• ASSIGNED TASK: Find the line containing "The height and width of the screenshot is (543, 756).". Retype it and every later line of the records exactly, leaving out pictures.

[Pixel coordinate grounding data]
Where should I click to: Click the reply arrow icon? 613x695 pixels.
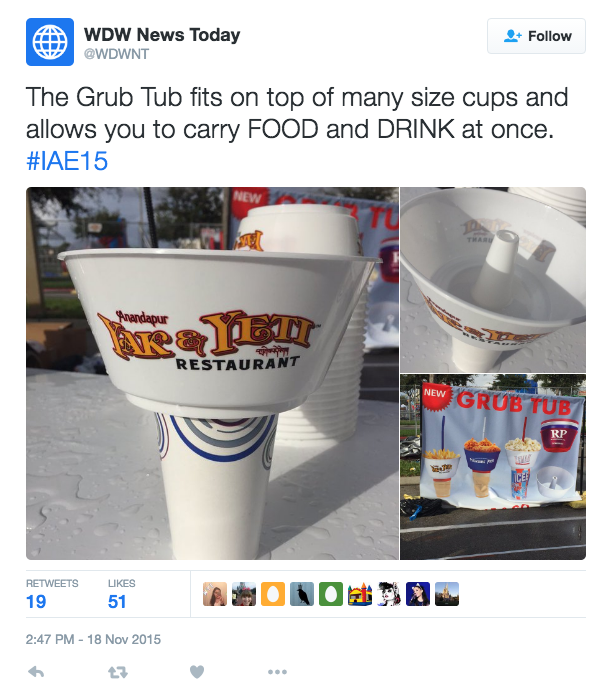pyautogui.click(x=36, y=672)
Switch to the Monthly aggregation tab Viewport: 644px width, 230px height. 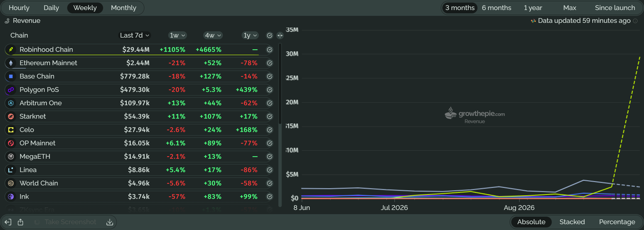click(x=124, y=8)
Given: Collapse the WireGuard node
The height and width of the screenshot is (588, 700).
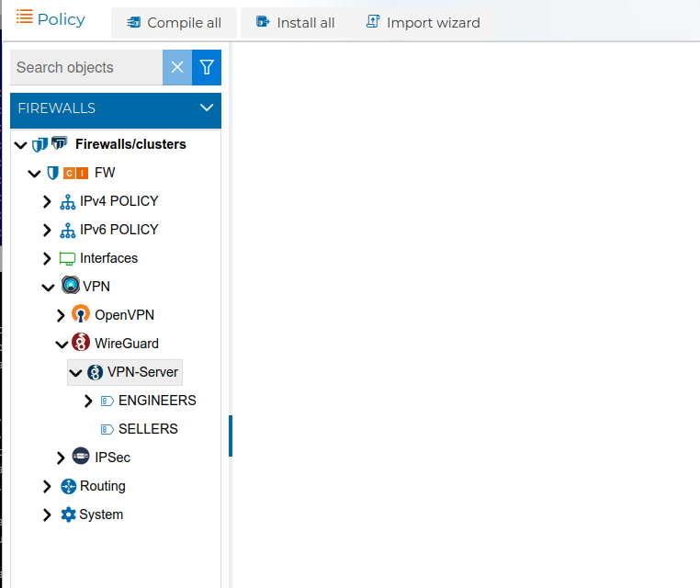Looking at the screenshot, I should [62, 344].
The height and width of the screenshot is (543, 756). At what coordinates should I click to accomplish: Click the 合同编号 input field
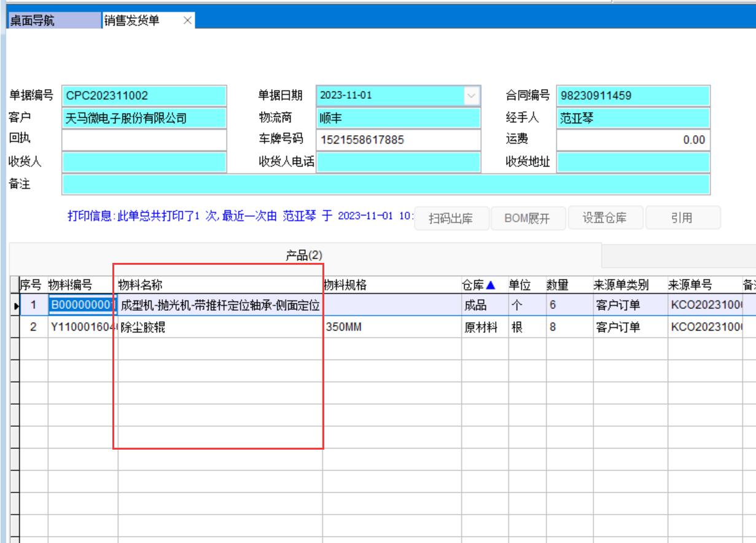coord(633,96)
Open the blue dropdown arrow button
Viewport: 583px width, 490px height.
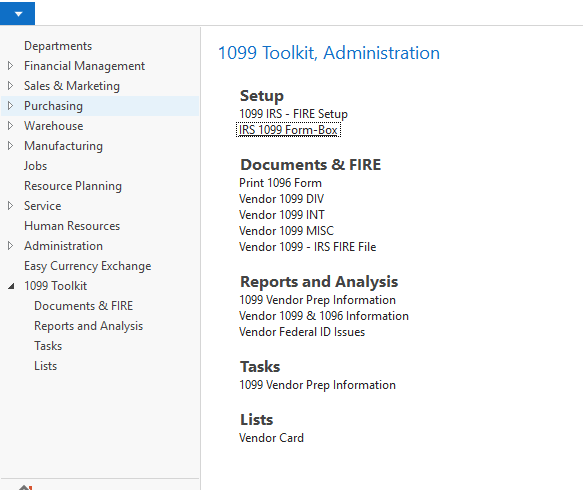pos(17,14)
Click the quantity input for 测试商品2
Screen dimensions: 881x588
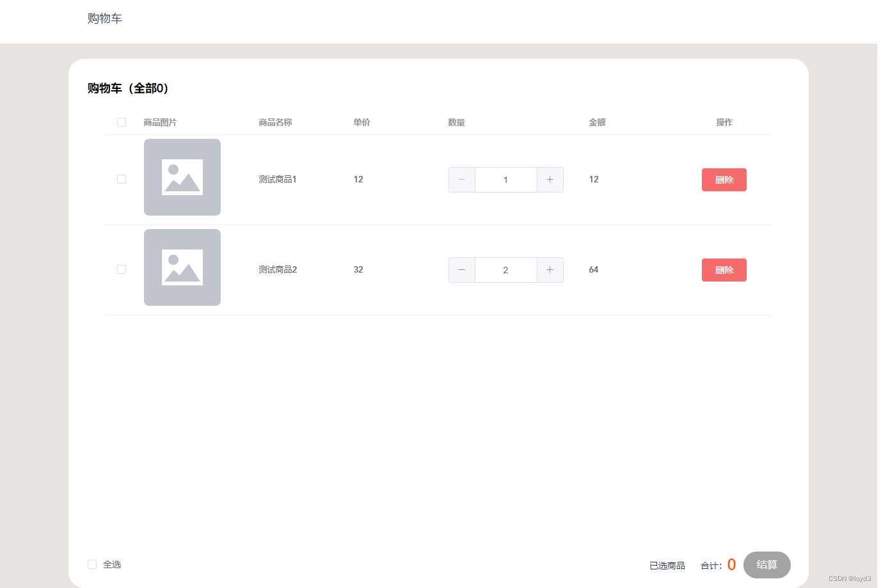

• ANSWER SECTION:
The height and width of the screenshot is (543, 756). At what coordinates should I click to accomplish: Click the 合同编号 input field
coord(633,96)
Open the blue dropdown arrow button
Viewport: 583px width, 490px height.
pos(17,14)
Click the quantity input for 测试商品2
Screen dimensions: 881x588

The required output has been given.